I think this is a big part of things. We all feel that sense of ownership over our characters. We can’t help it. They’re “ours”. There’s some bit of ourselves in them. We try to view the world through their eyes… to “be” them to some extent.

So there’s a reflexive resistance to anyone or anything else telling us what our character thinks or feels. But I think that’s a product of that ownership more so than anything else.

And I think that feeling of ownership is a different thing than being a person. I think to try and feel like someone rather than just choose things for them based on an internal model or whatever, we need to not be 100% in control… because people are not always 100% in control.
I'm one of those crazy people who has no qualms about bad things happening to my PC. I'll play them honestly to the setting as long as they're around, but if they end up maimed or dead I let them go and make another one. I don't care about intense emotional investment. I just care about setting logic and consistency (and fun once those are met).
 

Because they enjoy other kinds of immersion, or immersion isn't a priority for them at all?
Frankly, I don't think there is anything but other kinds of immersion. The experience being described there is so personal and so tied to interior brain stuff that we have no direct conscious access to that I struggle when people try too hard to start categorizing it.
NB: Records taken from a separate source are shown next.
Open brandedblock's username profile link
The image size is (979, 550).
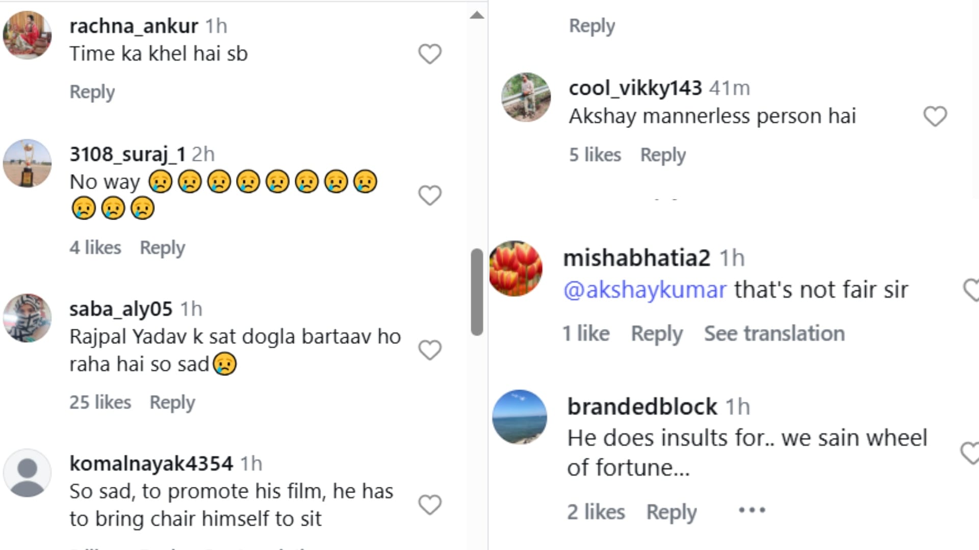click(642, 406)
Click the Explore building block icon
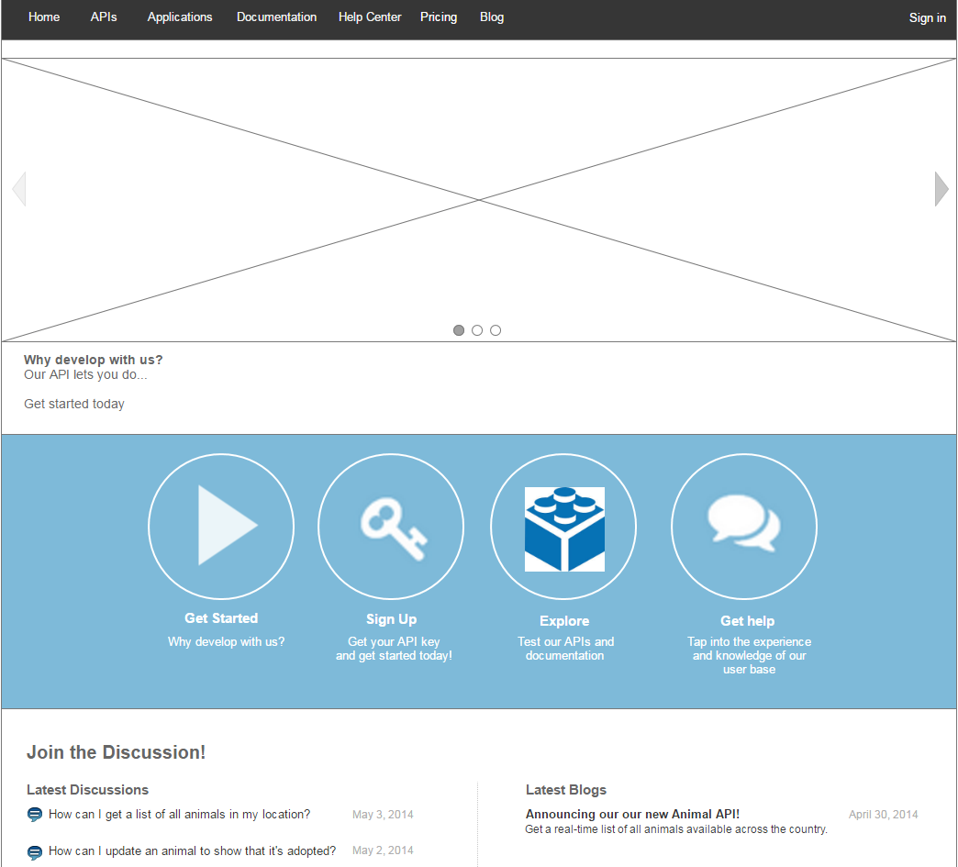Viewport: 958px width, 867px height. pyautogui.click(x=564, y=529)
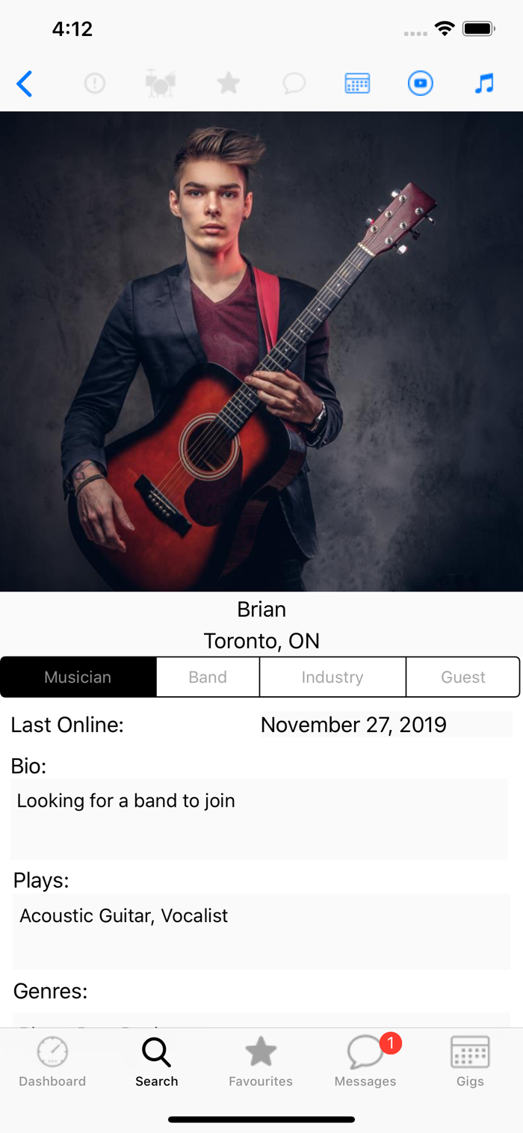This screenshot has height=1133, width=523.
Task: Switch to the Gigs tab
Action: pos(470,1062)
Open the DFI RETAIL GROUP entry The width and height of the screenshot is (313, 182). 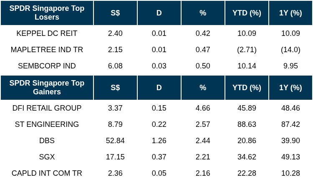point(47,108)
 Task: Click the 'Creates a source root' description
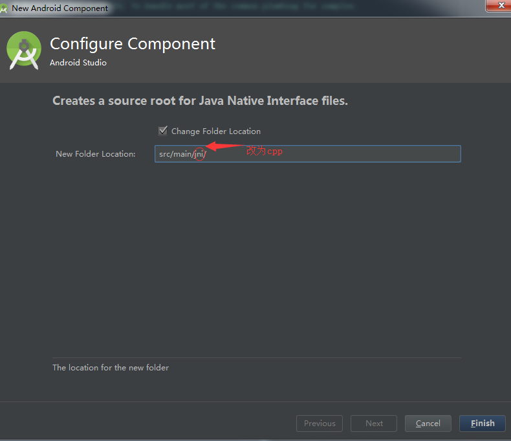pos(200,101)
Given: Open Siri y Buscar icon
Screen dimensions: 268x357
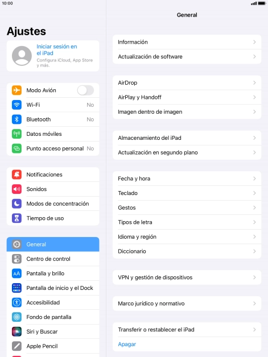Looking at the screenshot, I should tap(17, 331).
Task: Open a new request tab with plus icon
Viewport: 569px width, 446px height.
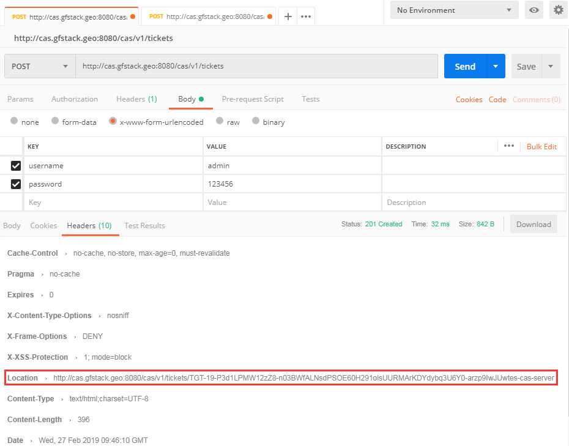Action: coord(288,17)
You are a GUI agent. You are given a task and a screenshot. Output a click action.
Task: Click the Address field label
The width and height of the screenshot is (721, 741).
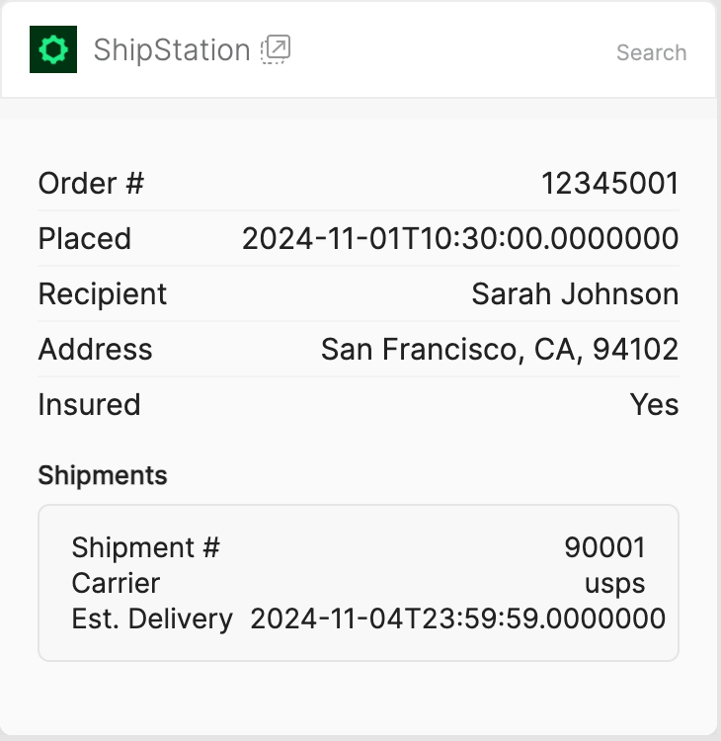click(x=95, y=349)
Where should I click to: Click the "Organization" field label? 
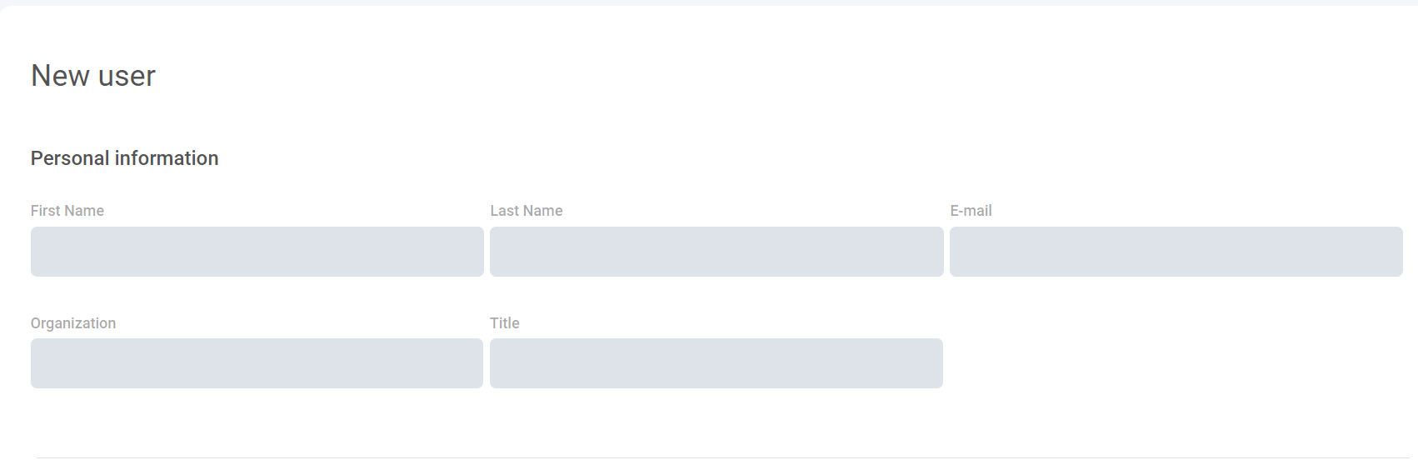(x=73, y=323)
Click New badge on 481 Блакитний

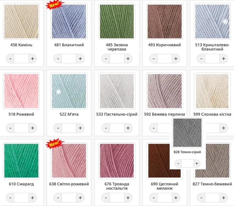coord(55,5)
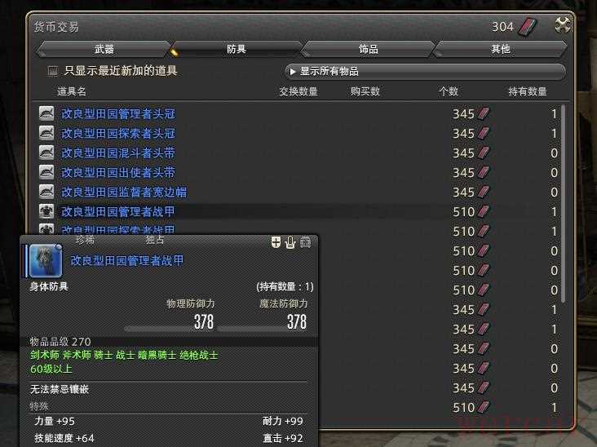Screen dimensions: 597x447
Task: Enable 只显示最近新加的道具 checkbox
Action: point(53,71)
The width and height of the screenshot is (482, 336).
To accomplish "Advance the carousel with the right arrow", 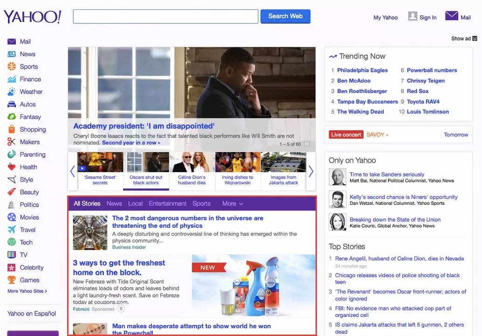I will click(x=311, y=171).
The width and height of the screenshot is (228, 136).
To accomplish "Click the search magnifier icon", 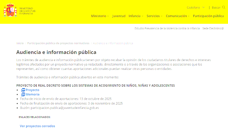I will pyautogui.click(x=224, y=7).
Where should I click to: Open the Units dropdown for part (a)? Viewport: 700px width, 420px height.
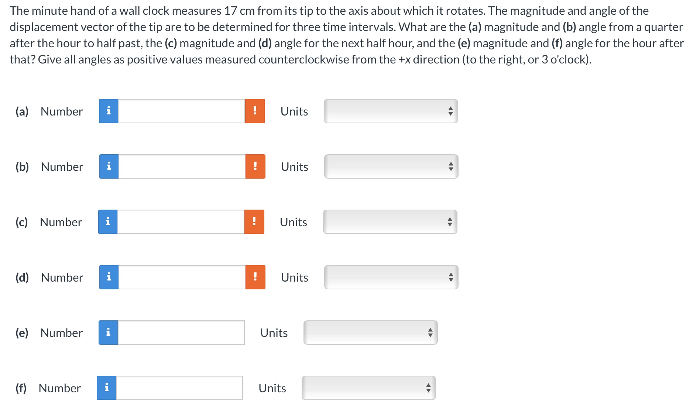390,111
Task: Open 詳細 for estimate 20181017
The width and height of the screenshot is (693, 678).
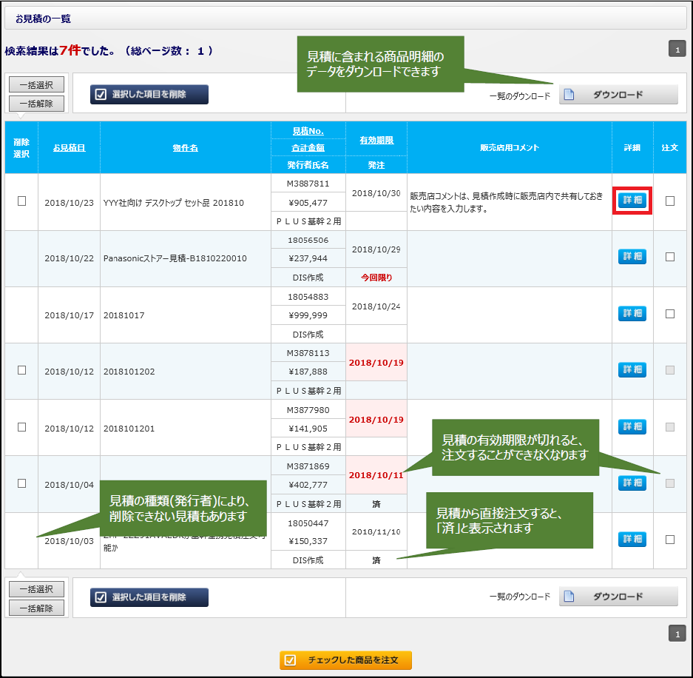Action: tap(632, 314)
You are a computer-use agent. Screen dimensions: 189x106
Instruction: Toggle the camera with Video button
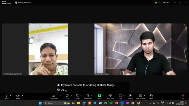(x=18, y=96)
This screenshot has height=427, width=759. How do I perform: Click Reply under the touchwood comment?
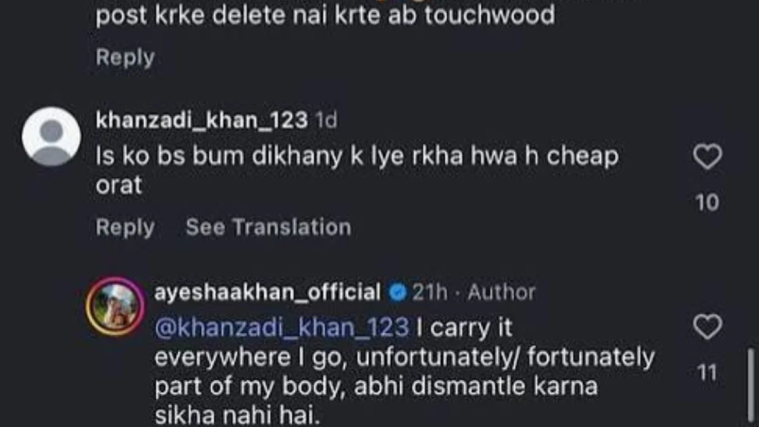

Sure, you can explain your version and I can explain mine and those two descriptions might be broadly similar, but that's a far cry from being that same thing in a way that can be compared to 'another thing'. What break immersion for one doesn't for another, etc etc.

This is not to denigrate or marginalize the idea mind you, nor the central importance of the experience to some desired play styles. I just don't think it admits of taxonomy, that's all.
 

The internal model of the character says the character dislikes the NPC, the dice say your character likes this NPC. Immersion ruined.
when do the dice ever actually say something like 'you like this NPC' though? yes, they say things like 'they make a convincing argument that you can't really refute' and 'they display no signs of deception and appear completely honest' or 'you cannot parse their motive or intentions' but the dice never mind control your character.
 

I'm one of those crazy people who has no qualms about bad things happening to my PC. I'll play them honestly to the setting as long as they're around, but if they end up maimed or dead I let them go and make another one. I don't care about intense emotional investment. I just care about setting logic and consistency (and fun once those are met).
Honestly, for me, assuming a D&D-like game, if I don't have at least one character die on me (as a player), I feel like I wasn't really playing my hardest.